Опс! Чуть было не утащил меня на тот свет милейший Петруша, с-с-с-светлая ему память…
– То-то я сейчас умираю с голоду. Сергей Петрович, а нельзя ли мне чего-нибудь съедобного, желательно мясного? И кофе покрепче?
– Крепкий кофе Вам нынче противопоказан, и вообще, я распоряжусь, что больному подавать можно, а от чего пока воздержимся. А сейчас к Вам придёт Её императорское величество Ирина Георгиевна. Но мы времени терять не будем, и измерим давление.
Боткин выставил на прикроватный столик замысловатый аппарат, и принялся прилаживать мою руку в массивный зажим.
– Что это, Сергей Петрович?
– Это, изволите ли видеть, Пётр Николаевич, новейший сфигмоманометр системы Самуила Зигфрида Карла фон Баш.
– Экая сложная конструкция!
– Ну, со временем кто-то усовершенствует аппарат.
– А почему бы Вам не усовершенствовать сей аппарат?

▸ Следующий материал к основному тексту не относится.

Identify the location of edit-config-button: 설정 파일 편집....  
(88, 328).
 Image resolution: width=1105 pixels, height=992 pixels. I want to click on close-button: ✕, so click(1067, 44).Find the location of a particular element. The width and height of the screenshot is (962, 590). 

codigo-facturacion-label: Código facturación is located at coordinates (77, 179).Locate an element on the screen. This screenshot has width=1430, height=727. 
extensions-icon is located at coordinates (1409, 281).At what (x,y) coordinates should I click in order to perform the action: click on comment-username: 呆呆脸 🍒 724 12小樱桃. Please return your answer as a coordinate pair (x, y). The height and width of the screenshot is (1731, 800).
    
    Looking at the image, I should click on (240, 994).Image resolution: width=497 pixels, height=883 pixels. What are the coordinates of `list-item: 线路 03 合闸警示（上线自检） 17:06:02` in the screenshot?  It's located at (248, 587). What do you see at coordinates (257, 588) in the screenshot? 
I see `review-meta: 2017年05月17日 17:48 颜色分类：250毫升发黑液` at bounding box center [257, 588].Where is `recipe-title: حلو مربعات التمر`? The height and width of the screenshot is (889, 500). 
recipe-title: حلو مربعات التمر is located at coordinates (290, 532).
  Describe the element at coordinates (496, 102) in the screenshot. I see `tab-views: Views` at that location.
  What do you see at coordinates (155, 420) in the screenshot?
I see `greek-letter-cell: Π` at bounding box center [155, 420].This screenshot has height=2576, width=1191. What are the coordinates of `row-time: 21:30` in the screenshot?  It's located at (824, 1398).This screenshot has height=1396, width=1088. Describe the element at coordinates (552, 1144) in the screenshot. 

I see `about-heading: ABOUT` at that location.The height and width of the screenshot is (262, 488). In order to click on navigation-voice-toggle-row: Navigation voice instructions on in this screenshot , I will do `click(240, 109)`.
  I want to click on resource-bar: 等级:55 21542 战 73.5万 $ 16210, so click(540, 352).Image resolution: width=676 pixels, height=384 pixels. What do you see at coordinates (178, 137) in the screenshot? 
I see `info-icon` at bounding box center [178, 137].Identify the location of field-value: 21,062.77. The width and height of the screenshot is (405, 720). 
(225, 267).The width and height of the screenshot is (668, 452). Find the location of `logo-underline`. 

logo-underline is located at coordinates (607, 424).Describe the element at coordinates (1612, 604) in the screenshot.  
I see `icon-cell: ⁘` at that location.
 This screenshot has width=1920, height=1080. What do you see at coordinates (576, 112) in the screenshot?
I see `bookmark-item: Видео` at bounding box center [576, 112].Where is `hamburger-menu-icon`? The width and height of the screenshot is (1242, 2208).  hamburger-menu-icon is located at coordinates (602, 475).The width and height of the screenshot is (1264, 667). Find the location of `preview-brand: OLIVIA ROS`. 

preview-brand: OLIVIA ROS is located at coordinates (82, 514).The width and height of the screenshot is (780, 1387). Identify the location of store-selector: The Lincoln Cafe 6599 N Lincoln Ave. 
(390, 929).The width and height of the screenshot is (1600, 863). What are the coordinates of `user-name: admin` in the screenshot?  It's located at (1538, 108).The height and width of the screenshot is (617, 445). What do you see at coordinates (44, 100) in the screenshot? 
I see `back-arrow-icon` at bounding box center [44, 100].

– Каким образом, позвольте Вас спросить?
– Довольно просто. Дайте мне лист бумаги и карандаш. Спасибо. Теперь смотрите: вот это манжета из прорезиненной ткани, которую надевают на руку чуть выше локтя. Это груша, через которую нагнетается, а затем спускается воздух. Это манометр для измерения давления, а это стетоскоп, для выслушивания тонов. Порядок действий таков: манжету надевают на руку и нагнетают в неё воздух. Затем воздух начинают плавно спускать и стетоскопом прослушивают тоны пульса, прижав головку вот сюда. Стетоскоп, кстати, должен состоять из головки с мембраной, принимающих звук, жёстких трубочек, играющих роль наушников и соединяющих их резиновых трубок. Отмечать следует верхнюю границу, когда появились биения пульса и нижнюю, когда звук биения прекратился.
– Гениально! Просто и эффективно. Но почему нужно отмечать верхнюю и нижнюю границу?
– Потому что норма занимает некоторую область, выше которой болезнь, но и ниже которой тоже болезнь.
– Резонно.
– Вот и установите пределы систолитического и диастолитического давления, напишите руководство по использованию аппарата, и запустите его в массовое производство.
– Я не могу этого сделать!
– Отчего же?
– Это не моя идея, а Ваша.
– Сергей Петрович, дорогой! Аппарат Вы будете делать не собственными руками. Два аппарата: не забудем стетоскоп. Исследования Вы будете проводить тоже не в одиночку. Записывайте привилей на Военно-Медицинскую академию, и дело с концом. Роялти будут течь в кассу академии. Представляете, какому количеству врачей нужны тонометры и стетоскопы? Миллионам по всему миру!